When you're planning to implement paging in your application, you need to determine three things. First, what sort order do you need for the rows you'll return? Second, how many rows do you want to return per page? And third, what navigation technique will you provide for users to page through the results?

The sort order and the page size (i.e., the number of rows in a page) you choose determine which rows appear on which page. My examples use the Northwind database's Orders table. For this article's examples, I use a sort order based on OrderDate and OrderID and a page size of 10 rows. Note that sorting on unique columns is important. Without a unique sort, the relationship of the source row to the target page isn't deterministic, meaning that you can't determine for sure which page a row belongs to. Let's say you want to return the orders sorted chronologically. Because the values in the OrderDate column don't have to be unique, you need to choose a "tiebreaker" column to sort on secondarily that will determine the order of rows that have the same order date. I chose the OrderID column as the tiebreaker because it's unique.

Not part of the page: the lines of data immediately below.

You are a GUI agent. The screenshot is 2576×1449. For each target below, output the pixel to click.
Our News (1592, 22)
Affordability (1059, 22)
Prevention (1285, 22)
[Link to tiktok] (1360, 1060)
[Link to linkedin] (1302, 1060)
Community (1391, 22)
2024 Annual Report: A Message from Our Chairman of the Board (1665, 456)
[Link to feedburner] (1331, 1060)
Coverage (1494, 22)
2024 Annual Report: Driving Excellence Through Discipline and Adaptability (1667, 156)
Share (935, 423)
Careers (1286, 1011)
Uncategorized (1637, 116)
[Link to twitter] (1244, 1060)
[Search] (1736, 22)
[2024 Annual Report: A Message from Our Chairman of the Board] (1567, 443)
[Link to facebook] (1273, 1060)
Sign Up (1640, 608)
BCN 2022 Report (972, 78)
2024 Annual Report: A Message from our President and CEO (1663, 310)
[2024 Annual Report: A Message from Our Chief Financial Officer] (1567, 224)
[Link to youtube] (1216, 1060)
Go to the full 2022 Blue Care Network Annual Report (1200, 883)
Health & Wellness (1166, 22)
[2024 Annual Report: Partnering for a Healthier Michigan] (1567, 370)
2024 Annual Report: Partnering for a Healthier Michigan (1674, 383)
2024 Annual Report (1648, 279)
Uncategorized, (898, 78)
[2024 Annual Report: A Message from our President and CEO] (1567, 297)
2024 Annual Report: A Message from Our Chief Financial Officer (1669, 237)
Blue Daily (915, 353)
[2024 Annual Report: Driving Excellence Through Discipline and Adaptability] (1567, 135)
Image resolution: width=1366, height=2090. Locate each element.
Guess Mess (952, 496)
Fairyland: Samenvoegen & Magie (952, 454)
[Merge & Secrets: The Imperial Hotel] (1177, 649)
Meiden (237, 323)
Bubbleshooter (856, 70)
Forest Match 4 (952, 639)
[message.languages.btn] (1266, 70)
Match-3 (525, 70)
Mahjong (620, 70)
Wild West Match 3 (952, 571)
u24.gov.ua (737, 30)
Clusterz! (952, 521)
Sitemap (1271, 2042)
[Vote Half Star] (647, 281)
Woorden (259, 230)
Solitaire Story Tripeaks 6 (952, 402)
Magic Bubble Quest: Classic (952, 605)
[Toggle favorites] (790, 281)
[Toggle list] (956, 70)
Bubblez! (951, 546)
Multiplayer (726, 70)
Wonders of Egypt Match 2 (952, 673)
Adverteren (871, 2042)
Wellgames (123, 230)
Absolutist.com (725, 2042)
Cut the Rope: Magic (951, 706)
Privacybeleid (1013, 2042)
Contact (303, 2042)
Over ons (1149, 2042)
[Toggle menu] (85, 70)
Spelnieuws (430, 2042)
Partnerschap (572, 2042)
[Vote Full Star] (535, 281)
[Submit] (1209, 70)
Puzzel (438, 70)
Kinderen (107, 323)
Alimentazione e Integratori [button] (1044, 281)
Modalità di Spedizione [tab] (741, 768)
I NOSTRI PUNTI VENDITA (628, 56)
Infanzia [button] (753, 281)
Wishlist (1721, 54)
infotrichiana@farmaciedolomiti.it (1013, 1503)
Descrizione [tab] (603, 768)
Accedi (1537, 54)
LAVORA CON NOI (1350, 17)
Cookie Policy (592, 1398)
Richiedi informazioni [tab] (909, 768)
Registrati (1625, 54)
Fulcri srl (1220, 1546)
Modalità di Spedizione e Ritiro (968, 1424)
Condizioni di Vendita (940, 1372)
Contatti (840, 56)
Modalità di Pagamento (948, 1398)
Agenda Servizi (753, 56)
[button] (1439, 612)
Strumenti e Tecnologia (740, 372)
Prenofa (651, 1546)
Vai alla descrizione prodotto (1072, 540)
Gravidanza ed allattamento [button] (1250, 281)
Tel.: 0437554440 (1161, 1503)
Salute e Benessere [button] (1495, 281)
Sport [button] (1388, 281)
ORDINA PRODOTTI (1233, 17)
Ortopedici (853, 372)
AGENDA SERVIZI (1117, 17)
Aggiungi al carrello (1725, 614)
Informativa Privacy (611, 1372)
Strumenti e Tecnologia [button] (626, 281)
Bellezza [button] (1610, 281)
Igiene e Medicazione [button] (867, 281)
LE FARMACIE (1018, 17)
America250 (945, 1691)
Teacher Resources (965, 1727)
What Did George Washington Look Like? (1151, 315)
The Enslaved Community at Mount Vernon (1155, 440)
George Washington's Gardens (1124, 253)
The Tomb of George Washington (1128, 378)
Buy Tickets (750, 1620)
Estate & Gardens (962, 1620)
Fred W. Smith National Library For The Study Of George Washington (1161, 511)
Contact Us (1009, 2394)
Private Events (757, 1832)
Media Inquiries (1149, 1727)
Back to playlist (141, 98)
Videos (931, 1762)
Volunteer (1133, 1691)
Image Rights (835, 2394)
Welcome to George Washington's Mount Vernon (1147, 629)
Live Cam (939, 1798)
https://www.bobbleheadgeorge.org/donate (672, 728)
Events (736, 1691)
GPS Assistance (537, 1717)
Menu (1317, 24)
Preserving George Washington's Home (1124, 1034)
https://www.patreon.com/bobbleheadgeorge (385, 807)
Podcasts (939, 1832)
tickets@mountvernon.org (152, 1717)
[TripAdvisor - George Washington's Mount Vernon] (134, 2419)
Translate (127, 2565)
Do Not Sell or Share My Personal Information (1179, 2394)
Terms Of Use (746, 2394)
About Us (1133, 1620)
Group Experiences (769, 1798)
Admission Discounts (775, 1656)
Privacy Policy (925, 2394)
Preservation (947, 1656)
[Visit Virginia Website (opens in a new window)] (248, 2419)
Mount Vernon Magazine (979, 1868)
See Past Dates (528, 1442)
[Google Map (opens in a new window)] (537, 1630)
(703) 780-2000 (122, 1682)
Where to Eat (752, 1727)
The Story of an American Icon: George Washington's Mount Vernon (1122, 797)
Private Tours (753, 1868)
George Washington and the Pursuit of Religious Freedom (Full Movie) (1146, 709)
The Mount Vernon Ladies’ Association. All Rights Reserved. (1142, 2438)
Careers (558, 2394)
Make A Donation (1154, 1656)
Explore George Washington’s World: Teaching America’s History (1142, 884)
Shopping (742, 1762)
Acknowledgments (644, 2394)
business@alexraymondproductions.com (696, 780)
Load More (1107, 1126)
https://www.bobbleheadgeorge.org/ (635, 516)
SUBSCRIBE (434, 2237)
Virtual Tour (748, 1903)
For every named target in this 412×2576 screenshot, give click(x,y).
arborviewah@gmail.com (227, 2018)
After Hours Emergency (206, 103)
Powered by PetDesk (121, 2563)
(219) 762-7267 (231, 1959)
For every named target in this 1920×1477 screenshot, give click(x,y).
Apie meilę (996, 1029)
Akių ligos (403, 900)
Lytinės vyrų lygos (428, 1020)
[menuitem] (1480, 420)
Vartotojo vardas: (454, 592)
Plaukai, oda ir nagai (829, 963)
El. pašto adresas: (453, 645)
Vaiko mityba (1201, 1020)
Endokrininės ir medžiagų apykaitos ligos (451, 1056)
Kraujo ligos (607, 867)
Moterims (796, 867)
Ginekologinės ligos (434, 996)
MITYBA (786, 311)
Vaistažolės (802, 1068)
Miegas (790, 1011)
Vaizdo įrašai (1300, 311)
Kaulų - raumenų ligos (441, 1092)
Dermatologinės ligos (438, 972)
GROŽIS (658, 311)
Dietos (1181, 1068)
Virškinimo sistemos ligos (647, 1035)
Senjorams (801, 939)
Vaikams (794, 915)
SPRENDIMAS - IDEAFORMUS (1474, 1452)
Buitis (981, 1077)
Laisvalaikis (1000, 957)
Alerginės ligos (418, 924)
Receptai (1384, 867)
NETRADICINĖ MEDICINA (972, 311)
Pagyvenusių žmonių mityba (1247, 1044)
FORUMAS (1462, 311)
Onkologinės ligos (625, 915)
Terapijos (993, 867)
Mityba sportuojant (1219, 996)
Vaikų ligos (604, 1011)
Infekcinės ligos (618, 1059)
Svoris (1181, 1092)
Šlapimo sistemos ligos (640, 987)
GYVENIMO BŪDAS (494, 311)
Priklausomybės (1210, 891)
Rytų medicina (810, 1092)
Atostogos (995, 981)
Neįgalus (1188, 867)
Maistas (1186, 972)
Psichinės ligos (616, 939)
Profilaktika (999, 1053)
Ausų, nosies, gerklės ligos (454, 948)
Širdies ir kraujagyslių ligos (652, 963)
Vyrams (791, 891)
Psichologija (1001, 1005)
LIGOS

How you choose to set up navigation between pages depends on the application users' needs. If the users need to navigate only from the current page to either the next or the previous page, you can implement a simple, efficient solution. But if users need more dynamic capabilities, such as navigating to a specific page number, you need to implement a solution that lets you filter the rows of a desired page based only on two inputs: page size and page number. Let's start by looking at navigation between adjacent pages.

Navigating to Adjacent Pages

To allow navigation to adjacent pages, you need to implement code that performs three tasks: get the first page, get the next page, and get the previous page. I recommend that you use stored procedures, one for each task. Using stored procedures gives you the flexibility to change your implementation if you find a more efficient paging method later without needing to change the client application.

Run Listing 1's code in the Northwind database to create the stored procedure that returns the first page of the Orders table. The stored procedure's code is simple. The query retrieves the top 10 rows, based on an ascending sort by order date and order ID. Run the following code to test the stored procedure:

EXEC dbo.usp_GetFirstPage;

As Figure 1 shows, this code returns the first page of Orders.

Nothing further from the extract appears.